Introduced by Senator Mark Leno, SB 676 would have created an 8-year pilot program to allow industrial hemp farming in four California counties: Kern, Kings, Imperial, and San Joaquin. This is the third time in ten years that the California legislature has passed a hemp farming bill. However, SB 676 is further refined than previous bills and had significant support from businesses, farming groups, local governments, labor unions, and even law enforcement.
In a veto message, Brown said federal law considers industrial hemp to be a regulated, controlled substance, and that failure to obtain a federal permit would subject California farmers to federal prosecution.
"Although I am not signing this measure, I do support a change in federal law," Brown said in a veto message. "Products made from hemp - clothes, food, and bath products - are legally sold in California every day. It is absurd that hemp is being imported into the state, but our farmers cannot grow it."
After moving smoothly through the California legislature with bi-partisan support, the landmark legislation was sent to the Governor for signature and would have established guidelines for farming the non-psychoactive plant that is used in a wide variety of every day consumer products, including food, body care, clothing, paper, auto parts, building materials and bio-fuel.

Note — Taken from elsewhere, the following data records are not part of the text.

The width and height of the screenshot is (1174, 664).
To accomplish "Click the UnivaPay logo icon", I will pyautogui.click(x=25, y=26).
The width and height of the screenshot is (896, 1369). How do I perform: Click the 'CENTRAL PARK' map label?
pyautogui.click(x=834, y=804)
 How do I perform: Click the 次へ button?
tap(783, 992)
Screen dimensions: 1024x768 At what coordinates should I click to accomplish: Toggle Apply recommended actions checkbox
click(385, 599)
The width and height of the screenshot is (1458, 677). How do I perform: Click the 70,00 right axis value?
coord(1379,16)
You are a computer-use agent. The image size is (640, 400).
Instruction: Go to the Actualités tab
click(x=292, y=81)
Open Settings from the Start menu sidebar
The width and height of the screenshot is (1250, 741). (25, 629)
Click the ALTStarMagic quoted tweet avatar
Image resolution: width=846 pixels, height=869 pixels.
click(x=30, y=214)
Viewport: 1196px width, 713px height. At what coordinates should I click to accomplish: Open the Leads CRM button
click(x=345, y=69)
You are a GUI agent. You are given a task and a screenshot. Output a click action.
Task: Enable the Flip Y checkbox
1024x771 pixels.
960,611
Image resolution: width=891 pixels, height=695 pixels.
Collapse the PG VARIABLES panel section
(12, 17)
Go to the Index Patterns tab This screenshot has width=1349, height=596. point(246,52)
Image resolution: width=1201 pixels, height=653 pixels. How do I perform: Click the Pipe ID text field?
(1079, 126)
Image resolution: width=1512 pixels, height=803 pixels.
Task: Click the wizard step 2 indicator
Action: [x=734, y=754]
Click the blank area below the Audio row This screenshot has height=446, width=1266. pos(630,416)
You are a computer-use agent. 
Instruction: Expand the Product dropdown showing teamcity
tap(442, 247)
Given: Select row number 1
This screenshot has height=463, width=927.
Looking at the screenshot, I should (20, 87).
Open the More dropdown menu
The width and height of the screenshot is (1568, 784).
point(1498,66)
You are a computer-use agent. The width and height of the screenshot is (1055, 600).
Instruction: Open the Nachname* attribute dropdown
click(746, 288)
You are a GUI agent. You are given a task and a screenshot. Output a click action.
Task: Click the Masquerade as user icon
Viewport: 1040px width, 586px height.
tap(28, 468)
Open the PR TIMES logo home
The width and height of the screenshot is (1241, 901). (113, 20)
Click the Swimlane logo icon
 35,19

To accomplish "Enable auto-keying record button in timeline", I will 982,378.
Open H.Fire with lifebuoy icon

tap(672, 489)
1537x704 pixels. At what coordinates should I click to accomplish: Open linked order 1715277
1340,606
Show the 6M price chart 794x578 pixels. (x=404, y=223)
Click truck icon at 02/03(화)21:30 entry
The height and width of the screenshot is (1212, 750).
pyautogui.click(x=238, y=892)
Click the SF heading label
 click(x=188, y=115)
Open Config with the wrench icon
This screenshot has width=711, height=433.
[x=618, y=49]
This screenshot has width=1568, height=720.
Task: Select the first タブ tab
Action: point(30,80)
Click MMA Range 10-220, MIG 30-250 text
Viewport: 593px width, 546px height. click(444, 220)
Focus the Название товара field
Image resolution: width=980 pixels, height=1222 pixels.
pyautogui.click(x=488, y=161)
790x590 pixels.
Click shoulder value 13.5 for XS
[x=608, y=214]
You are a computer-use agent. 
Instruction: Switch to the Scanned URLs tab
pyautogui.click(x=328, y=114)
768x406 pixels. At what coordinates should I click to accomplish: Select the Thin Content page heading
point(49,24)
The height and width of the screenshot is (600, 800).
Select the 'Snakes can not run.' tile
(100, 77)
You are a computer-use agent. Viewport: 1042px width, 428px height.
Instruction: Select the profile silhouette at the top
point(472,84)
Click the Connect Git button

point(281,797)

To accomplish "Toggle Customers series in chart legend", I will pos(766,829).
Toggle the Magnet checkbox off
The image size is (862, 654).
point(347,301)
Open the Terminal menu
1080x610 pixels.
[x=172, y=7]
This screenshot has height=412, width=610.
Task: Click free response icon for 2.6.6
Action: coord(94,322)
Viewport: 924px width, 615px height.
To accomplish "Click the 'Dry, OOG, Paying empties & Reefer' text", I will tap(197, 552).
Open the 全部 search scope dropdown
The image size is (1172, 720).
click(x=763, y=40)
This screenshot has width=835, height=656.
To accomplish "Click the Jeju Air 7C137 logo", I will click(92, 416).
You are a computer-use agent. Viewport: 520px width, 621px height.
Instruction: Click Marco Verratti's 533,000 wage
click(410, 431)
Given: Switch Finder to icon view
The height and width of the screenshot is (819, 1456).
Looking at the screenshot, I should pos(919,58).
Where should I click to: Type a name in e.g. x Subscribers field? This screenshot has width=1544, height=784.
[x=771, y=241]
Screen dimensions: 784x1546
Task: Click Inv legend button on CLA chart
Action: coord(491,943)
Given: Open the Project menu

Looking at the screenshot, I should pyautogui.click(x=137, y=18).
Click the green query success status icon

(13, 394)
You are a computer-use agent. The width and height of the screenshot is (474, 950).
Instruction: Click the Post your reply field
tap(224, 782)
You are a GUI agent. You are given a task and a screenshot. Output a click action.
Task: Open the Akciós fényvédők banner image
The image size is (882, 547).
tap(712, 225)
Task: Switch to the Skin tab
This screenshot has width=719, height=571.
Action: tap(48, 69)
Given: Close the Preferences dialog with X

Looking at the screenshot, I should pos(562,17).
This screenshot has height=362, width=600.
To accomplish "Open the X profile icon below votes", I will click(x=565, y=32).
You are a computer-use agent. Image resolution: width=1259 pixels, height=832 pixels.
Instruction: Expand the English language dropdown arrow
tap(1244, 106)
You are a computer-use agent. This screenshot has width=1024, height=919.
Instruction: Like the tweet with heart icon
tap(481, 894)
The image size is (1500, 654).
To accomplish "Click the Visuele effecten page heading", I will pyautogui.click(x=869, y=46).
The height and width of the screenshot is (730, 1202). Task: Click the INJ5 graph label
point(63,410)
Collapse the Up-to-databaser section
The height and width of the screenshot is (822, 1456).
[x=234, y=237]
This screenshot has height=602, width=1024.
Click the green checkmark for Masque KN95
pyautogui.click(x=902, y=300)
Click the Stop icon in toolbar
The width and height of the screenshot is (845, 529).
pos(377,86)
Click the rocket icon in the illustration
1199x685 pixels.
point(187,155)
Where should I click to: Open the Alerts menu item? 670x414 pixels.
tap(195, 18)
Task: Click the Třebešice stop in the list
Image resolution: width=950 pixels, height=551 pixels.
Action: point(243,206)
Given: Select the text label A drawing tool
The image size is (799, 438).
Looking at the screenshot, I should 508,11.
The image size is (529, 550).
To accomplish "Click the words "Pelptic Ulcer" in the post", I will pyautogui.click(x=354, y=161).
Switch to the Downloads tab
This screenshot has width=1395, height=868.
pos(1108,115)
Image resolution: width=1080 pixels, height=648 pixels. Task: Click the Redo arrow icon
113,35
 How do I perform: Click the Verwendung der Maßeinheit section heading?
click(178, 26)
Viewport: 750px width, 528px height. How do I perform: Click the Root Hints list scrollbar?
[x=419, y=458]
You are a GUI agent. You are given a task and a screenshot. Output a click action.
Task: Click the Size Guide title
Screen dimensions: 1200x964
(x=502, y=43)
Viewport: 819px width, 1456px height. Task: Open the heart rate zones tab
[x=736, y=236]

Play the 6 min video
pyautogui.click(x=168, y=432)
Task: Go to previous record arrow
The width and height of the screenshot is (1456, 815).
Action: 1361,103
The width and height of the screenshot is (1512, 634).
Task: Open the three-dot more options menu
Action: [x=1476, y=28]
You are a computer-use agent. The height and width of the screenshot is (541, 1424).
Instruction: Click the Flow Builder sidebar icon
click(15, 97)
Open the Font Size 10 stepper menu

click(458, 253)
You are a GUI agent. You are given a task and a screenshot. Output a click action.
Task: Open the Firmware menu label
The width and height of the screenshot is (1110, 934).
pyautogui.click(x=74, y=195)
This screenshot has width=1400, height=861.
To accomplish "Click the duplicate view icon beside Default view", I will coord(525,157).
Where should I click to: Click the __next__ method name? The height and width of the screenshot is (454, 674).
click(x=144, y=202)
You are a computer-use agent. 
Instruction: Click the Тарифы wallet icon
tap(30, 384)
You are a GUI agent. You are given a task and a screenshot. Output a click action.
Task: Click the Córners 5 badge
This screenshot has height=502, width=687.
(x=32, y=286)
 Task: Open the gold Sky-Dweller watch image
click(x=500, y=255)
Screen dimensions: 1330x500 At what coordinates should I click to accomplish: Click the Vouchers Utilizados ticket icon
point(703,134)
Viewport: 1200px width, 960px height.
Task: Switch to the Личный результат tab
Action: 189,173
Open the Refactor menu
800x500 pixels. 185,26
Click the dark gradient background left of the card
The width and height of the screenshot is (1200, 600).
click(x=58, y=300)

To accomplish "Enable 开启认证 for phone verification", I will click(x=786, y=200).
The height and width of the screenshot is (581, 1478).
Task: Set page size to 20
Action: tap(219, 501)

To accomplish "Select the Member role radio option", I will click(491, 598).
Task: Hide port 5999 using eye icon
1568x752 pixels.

California businesses spend millions of dollars each year importing hemp from Canada, China and Europe. Demand for hemp products has been growing rapidly in recent years. It is estimated that the U.S. hemp market now exceeds an estimated $419 million in annual retail sales. From natural soaps to healthy foods, there is a large variety of “Made in California” hemp products that could greatly benefit from an in-state source of hemp seed, fiber and oil.